La Confédération africaine de football (CAF) a lancé un appel formel à ses associations membres pour qu’elles examinent attentivement la proposition de la FIFA visant à accueillir des investisseurs privés dans le financement et la gouvernance du football mondial. Cette position, portée par Patrice Motsepe, président de la CAF, reflète une approche équilibrée : ouverte aux opportunités de développement, mais consciente des enjeux de souveraineté et de contrôle du sport africain.
Une proposition FIFA qui divise les confédérations
L’organisation mondiale du football explore depuis plusieurs années des modèles de partenariat avec des fonds d’investissement privés, cherchant à diversifier ses revenus et à financer l’expansion de ses compétitions. Cette démarche répond à des ambitions de croissance : création de nouvelles coupes du monde, modernisation des infrastructures, renforcement des compétitions régionales.
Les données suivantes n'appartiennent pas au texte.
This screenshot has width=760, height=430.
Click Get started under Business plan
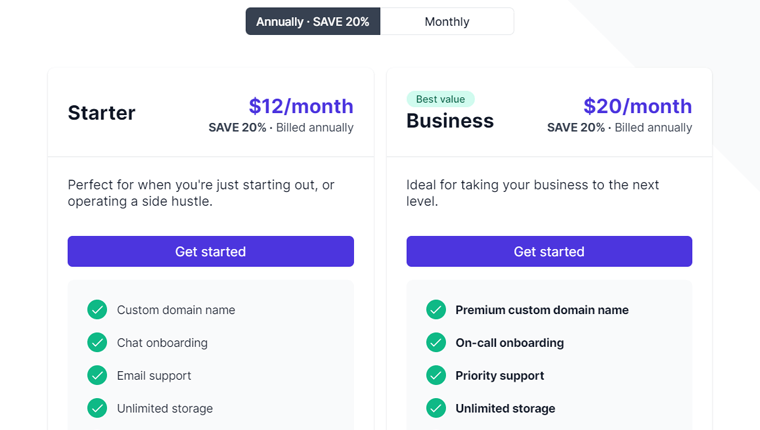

Cependant, l’arrivée de capitaux privés soulève des questions majeures : qui contrôle réellement les décisions sportives ? Comment préserver l’intégrité des compétitions ? Quels bénéfices reviennent aux fédérations africaines, souvent dépendantes des revenus générés par le football ?
La CAF : une position prudente et stratégique
Patrice Motsepe et la direction de la CAF n’ont pas fermé la porte aux investissements privés, mais insistent sur la nécessité d’une analyse rigoureuse. L’appel aux associations membres vise à garantir que chaque nation africaine comprenne les termes et conditions avant toute adhésion à un tel dispositif.
Cette prudence est justifiée. L’Afrique, qui compte 54 associations nationales de football, représente une part significative du vote aux élections de la FIFA. Ses clubs et sélections génèrent des revenus considérables via les droits audiovisuels, les billetteries et les sponsorings. Une décision hâtive pourrait compromettre les intérêts économiques du continent.
Enjeux économiques concrets pour l’Afrique
Pour la Guinée et les autres nations du continent, cette question n’est pas théorique. Les compétitions continentales et mondiales sont des sources majeures de revenus : la Ligue des champions de la CAF, la Coupe d’Afrique des nations (CAN), et les qualifications pour les Coupes du monde génèrent des ressources essentielles au développement du football local.
L’introduction d’investisseurs privés pourrait offrir des opportunités : financement accru des équipes nationales, amélioration des stades, renforcement des académies de formation. Mais elle pourrait aussi créer des déséquilibres : concentration du pouvoir dans les mains de quelques fonds, marginalisation des petits pays, dilution de la gouvernance démocratique du sport.
Un processus de consultation en cours
La CAF encourage ses membres à soulever des questions précises : quelles garanties pour le contrôle des compétitions africaines ? Comment les revenus seront-ils redistributés ? Quels mécanismes protègent la souveraineté des fédérations nationales ?
Ce processus de consultation reflète une maturité stratégique. Plutôt que de rejeter ou d’accepter aveuglément, l’Afrique du football veut négocier à partir d’une position forte, en tant que bloc unifié.
Vers une gouvernance africaine plus affirmée
L’approche de Motsepe s’inscrit dans une dynamique plus large : renforcer le poids politique et économique de la CAF dans les instances mondiales. Depuis quelques années, la confédération africaine s’affirme davantage, notamment avec la réforme du calendrier des matchs internationaux et la valorisation de la CAN.
La question des investisseurs privés est un test : l’Afrique du football saura-t-elle imposer ses conditions et protéger ses intérêts ? Les semaines et mois à venir le diront, au travers des échanges au sein des associations membres et des négociations avec la FIFA.